START Recorded information
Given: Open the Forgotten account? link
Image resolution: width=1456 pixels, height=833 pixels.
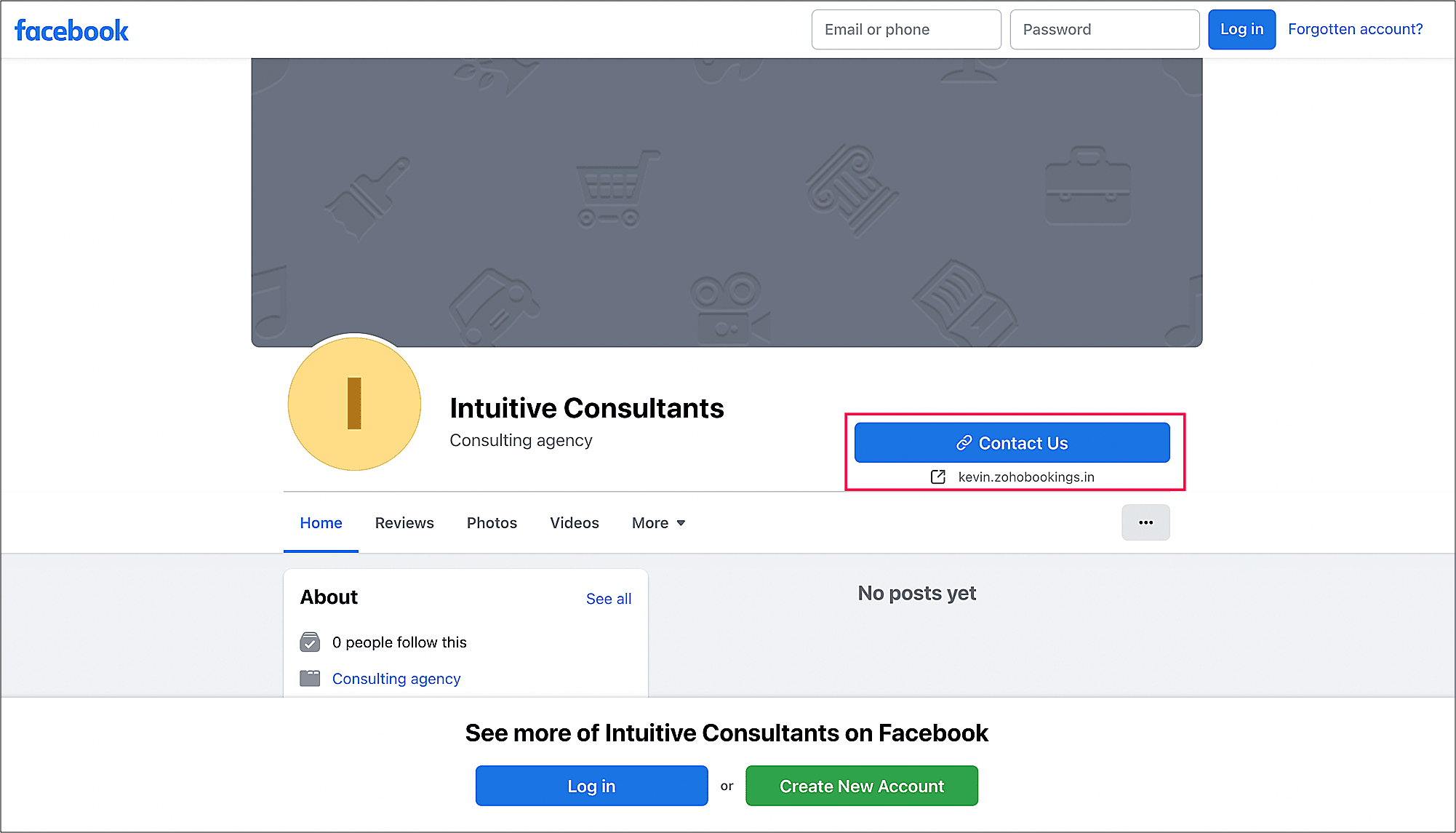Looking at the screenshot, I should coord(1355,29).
END Recorded information
START Recorded information
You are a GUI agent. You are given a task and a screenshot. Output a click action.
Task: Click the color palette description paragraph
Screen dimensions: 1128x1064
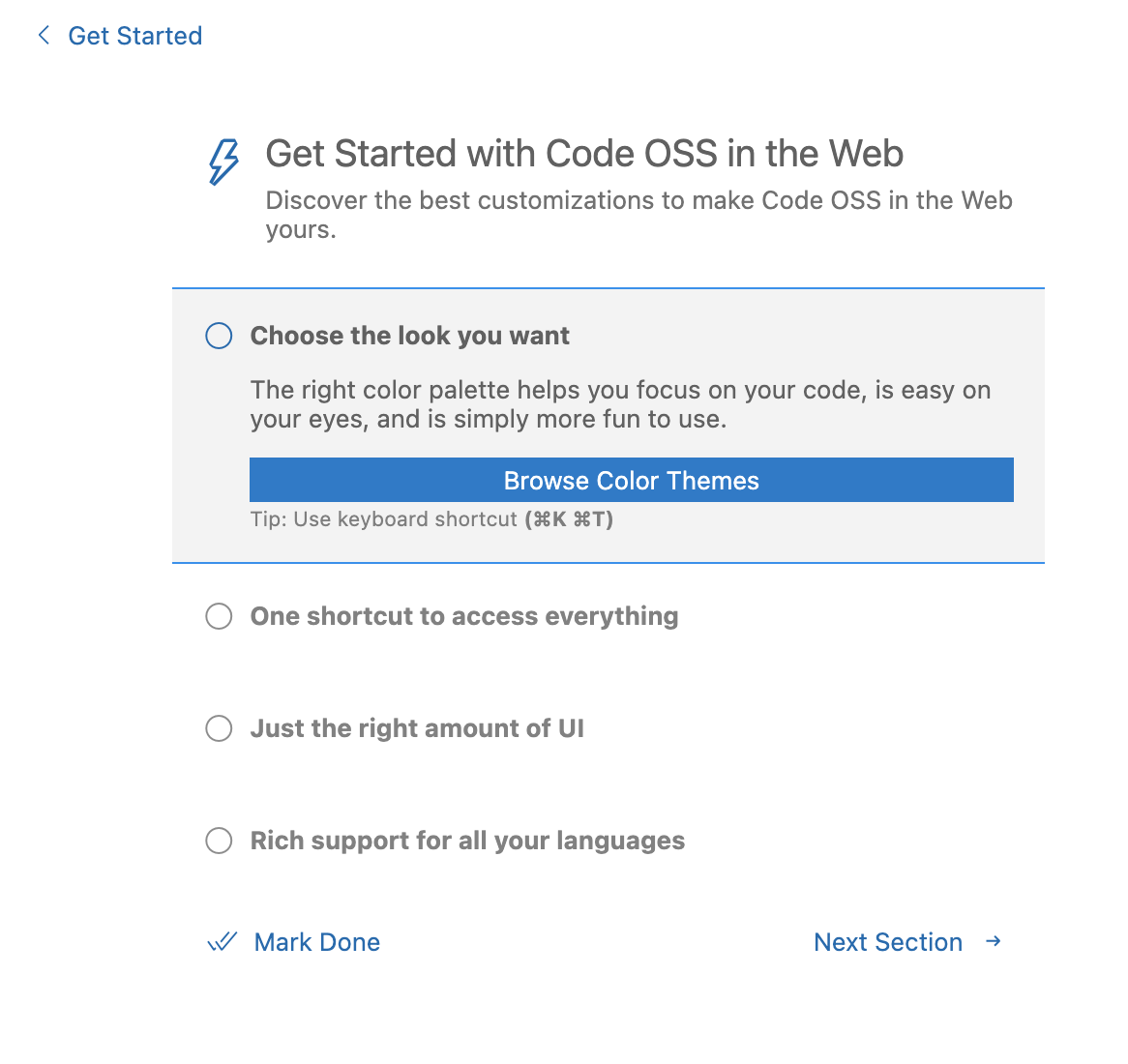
END Recorded information
START Recorded information
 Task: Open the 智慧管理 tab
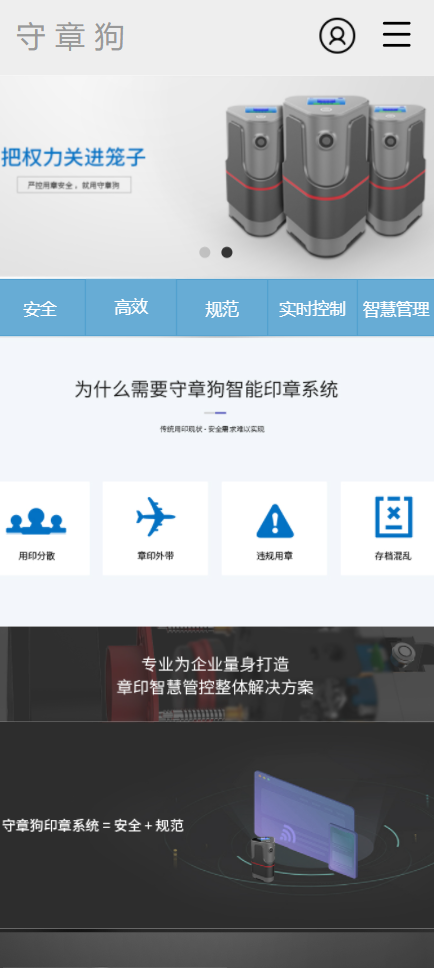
END Recorded information
» **Task goal**: Where the data above reaches the line holding "You are a GUI", begin printing, and stop after the line holding "Screen dimensions: 1128x1064". Each line must be reproduced exactly, with nothing else added.

» **Output of the task**:
You are a GUI agent. You are given a task and a screenshot. Output a click action.
Task: Click the color palette description paragraph
Screen dimensions: 1128x1064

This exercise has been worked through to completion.